The BC SPCA is applauding the Vancouver Aquarium’s decision to accept a ban against cetaceans in captivity.
“We are pleased to see the Vancouver Aquarium has acknowledged the shift in people’s opinion as research continues to mount on the complexity of cetaceans,” says Dr. Sara Dubois, chief scientific officer for the BC SPCA.
“We are happy that so many people spoke out on this issue to affect change. This is a move that acknowledges the welfare of cetaceans and the BC SPCA is more than willing to work with the Vancouver Aquarium as they move forward with next steps.”
The BC SPCA supported the Vancouver Parks Board decision to ban the display of cetaceans at the Vancouver Aquarium and made bylaw recommendations in 2014 to take steps toward the phasing out of cetacean programs.
The BC SPCA also strongly supports Bill S-203 which would end the live importation of cetaceans into Canada and require captive breeding be ended. The bill is currently waiting for a third reading in the Senate and will then go to the House of Commons.
The BC SPCA is opposed to the capture, confinement and breeding of marine mammals for entertainment or educational display, and instead supports phasing-out the animals and developing a sanctuary.
Dubois is an advisor to the Whale Sanctuary Project, an initiative dedicated to establishing a new, more humane model for the long-term care of cetaceans.
“There are sanctuaries for other large, highly social wild animals such as elephants, big cats and primates – a sanctuary for cetaceans is long overdue,” says Whale Sanctuary Project president Dr. Lori Marino.
The group is looking at possible sanctuary sites along the coast of Washington State and British Columbia as well as in Nova Scotia along the East Coast.
The sanctuaries will allow public access to the animals in the natural setting but will focus on education and conservation, not entertainment. Dubois notes that the seaside sanctuary model being proposed is very different from a sea pen captive facility.
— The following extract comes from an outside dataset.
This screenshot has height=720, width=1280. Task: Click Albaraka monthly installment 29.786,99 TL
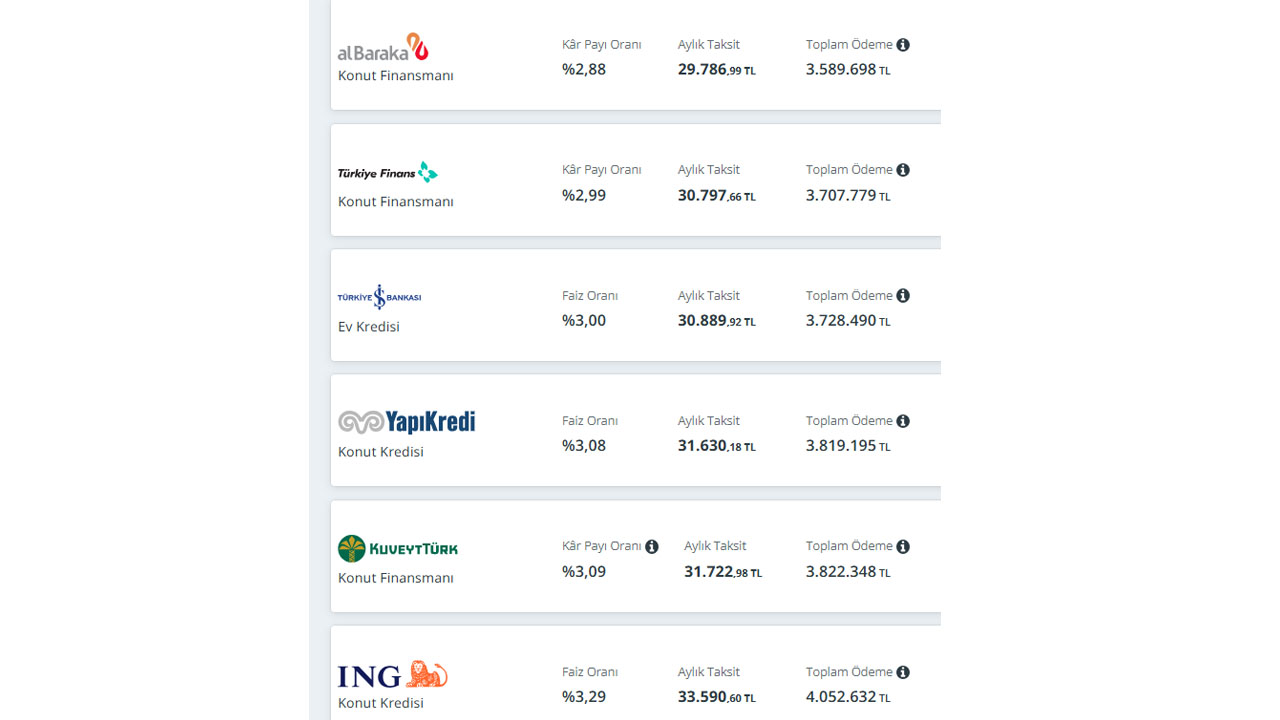pyautogui.click(x=716, y=70)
“This initiative is so exciting because it creates the opportunity for injured and stranded cetaceans to be rehabilitated in a natural setting and released back to the wild,” Dubois says.
The BC SPCA has always been extremely supportive of the Vancouver Aquarium’s marine mammal rescue work and doesn’t believe the decision to ban the display of cetaceans would impact these efforts.